Residents and visitors now have a second location in Elizabeth City to charge their electric vehicles.
An electric vehicle charging station at the Tanglewood McDonald’s went hot Friday and the Elizabeth City Area Chamber of Commerce celebrated the event with a ribbon cutting.
The dual-port charger is the first on private property in the city. The first dual port charging station for electric vehicles in the city was installed downtown at Mariners’ Wharf Park. City Council approved installing the station in 2019.
The McDonald’s project was a two-year effort by Albemarle Electric Membership Corp., local McDonald’s owner Bill Taylor, ChargePoint and the N.C. Department of Environmental Quality. DEQ provided a $75,000 grant for the project, which covered most of the cost for the $100,000 charging station.
Albemarle EMC provided the infrastructure for the station, including installing a transformer that sits next to the charging station.
“We are delighted to play a part in the further electrification of travel,” said Albemarle EMC Public Relations Coordinator Chris Powell. “This project will benefit our community by providing residents and visitors with one more place to charge their vehicles in the amount of time it takes to enjoy a meal at McDonald’s.”
The new charging station is now part of a network of almost 60 North Carolina electric cooperative locations with 100 charging ports across the state. Powell said the average distance between electric cooperative stations is just 52 miles.
“That distance is decreasing all the time,” he said.
N.C. Electric Cooperatives Vice-President of Innovation and Business Development Diane Huis said the organization was excited when it learned that a charging station would located at the Tanglewood McDonald’s.
“We really appreciate site hosts like Mr. Taylor,” Huis said. “You would be amazed how hard it is to get these sited because you need people who are willing to give up a few parking spaces.”
Taylor owns over a dozen McDonald’s in the region and said he hopes to add more spaces for electric vehicle charging stations in the future. Taylor opened his first McDonald’s in the city in 1971.
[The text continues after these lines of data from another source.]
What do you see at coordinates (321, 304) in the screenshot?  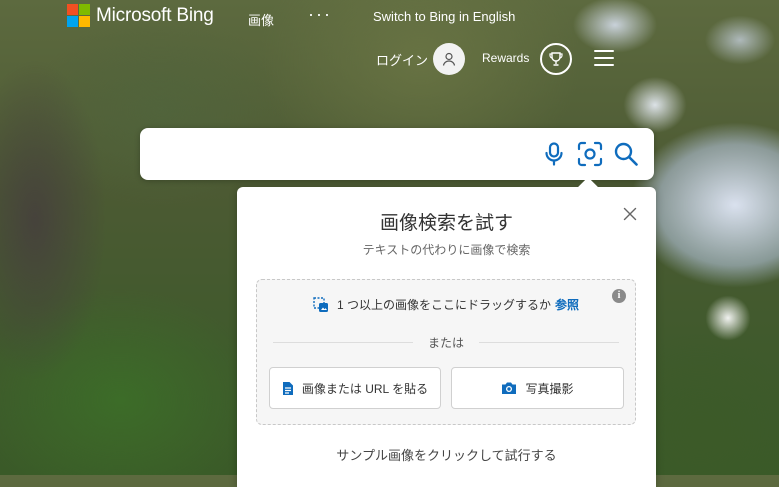 I see `drag-image-icon` at bounding box center [321, 304].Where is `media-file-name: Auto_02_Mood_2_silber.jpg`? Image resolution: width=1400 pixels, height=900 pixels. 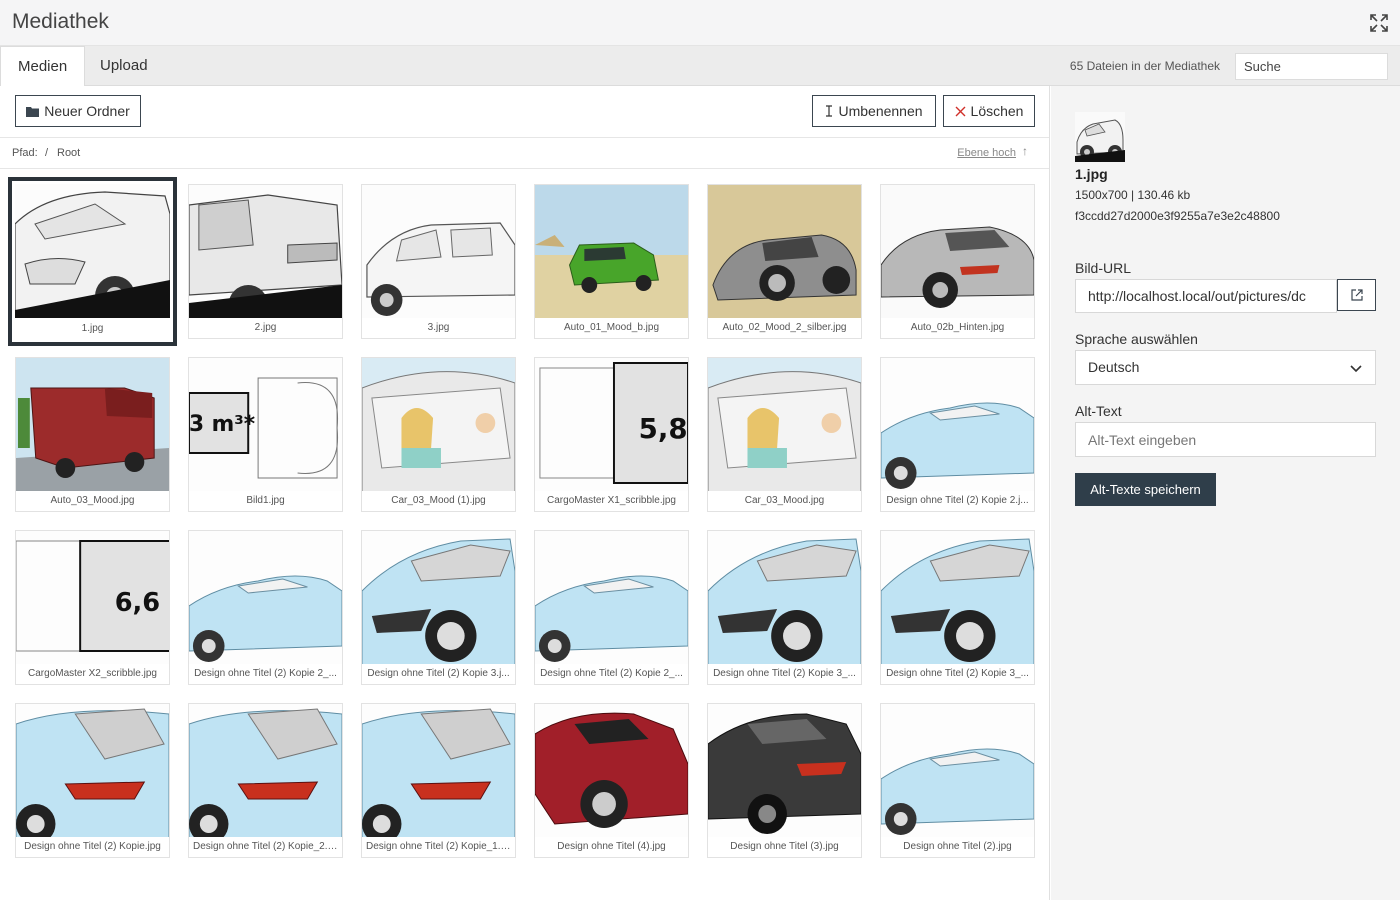
media-file-name: Auto_02_Mood_2_silber.jpg is located at coordinates (784, 328).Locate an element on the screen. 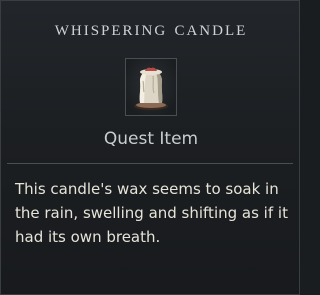 This screenshot has height=295, width=320. item-name: Whispering Candle is located at coordinates (151, 28).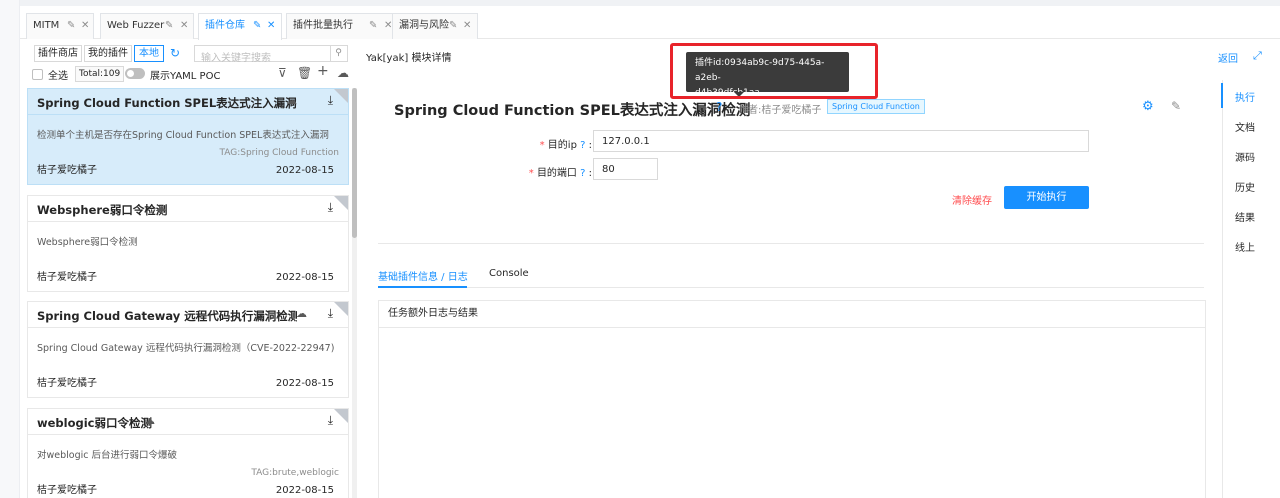  What do you see at coordinates (791, 275) in the screenshot?
I see `detail-tabs: 基础插件信息 / 日志 Console` at bounding box center [791, 275].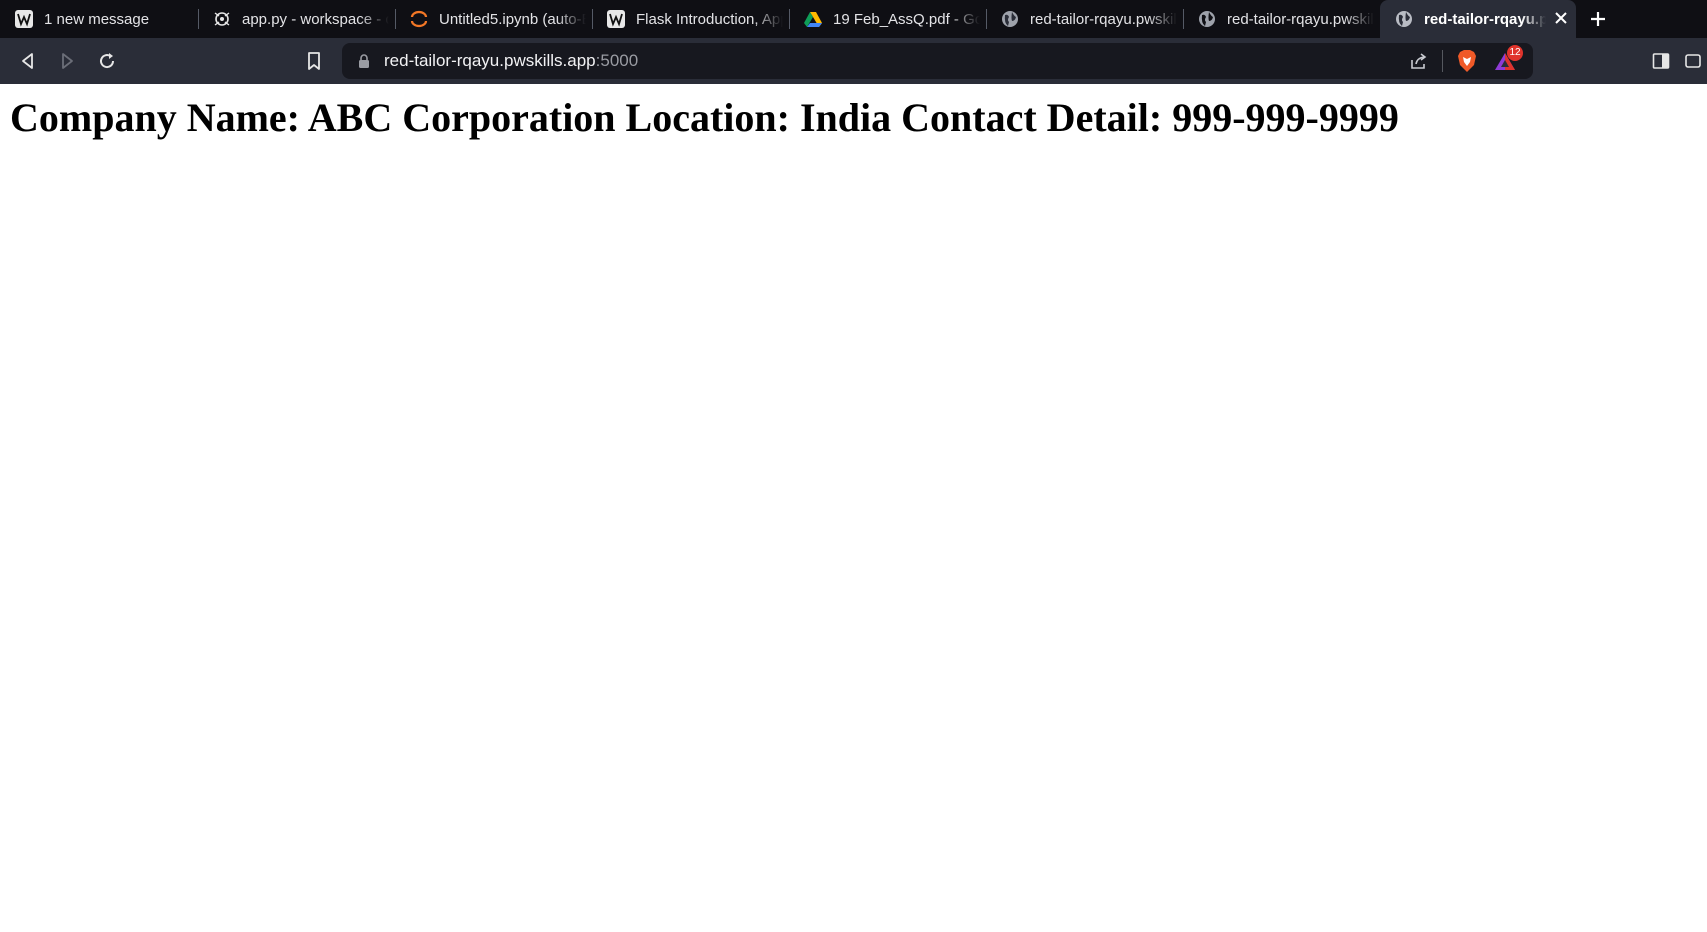  Describe the element at coordinates (222, 19) in the screenshot. I see `vscode-workspace-icon` at that location. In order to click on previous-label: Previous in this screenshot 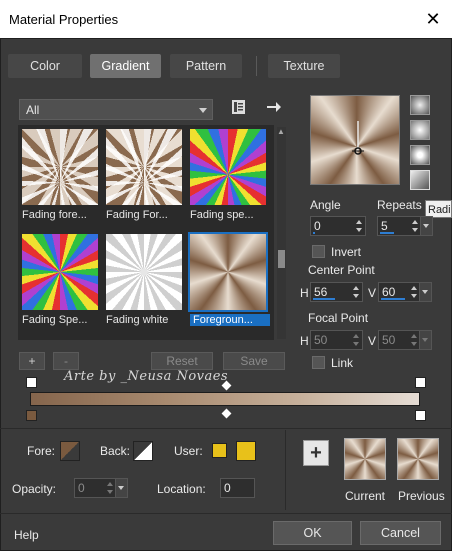, I will do `click(422, 496)`.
“Our team is totally convinced that lithium (battery) is a much better approach to driving than fossil fuels,” Taylor said. “Elizabeth City has been very good to us. If not for Elizabeth City, we wouldn’t be where we are today.”
Mayor Bettie Parker said she was pleased to see another electric vehicle charging station come to the city.
“This continues to move us in the direction of green energy and getting us settled into the 21st century,” Parker said.
State Rep. Ed Goodwin, R-Chowan, drives a half electric and half gas vehicle to Raleigh and said the General Assembly passed legislation that imposes a $200 fine on a person that parks a non-electric vehicle in a charging station parking spot.
“Mayor Parker, if you get your police department to check on this thing regularly you can pick up some change,” he quipped.
Pasquotank Board of Commissioners Chairman Lloyd Griffin III praised Taylor for continuing to give back to the community.
“The effort that McDonald’s makes to give back to our community is significant,” Griffin said.
Huis said most electric vehicle owners charge at home but that the units like the one at McDonald’s are great for trips. The Tanglewood McDonald’s is located right off U.S. Highway 17 Bypass.
“Most of the newer electric vehicles go at least 200 miles on a full charge,” Huis said.
Huis said it is the equivalent of a $1 gallon of gas when an owner charges at home and around $2 to $2.50 when a charging station is used.
“It takes about 30 to 45 minutes to charge your car up to 80 percent,” Huis said. “They are great for trips. I needed it today because I came from Raleigh.”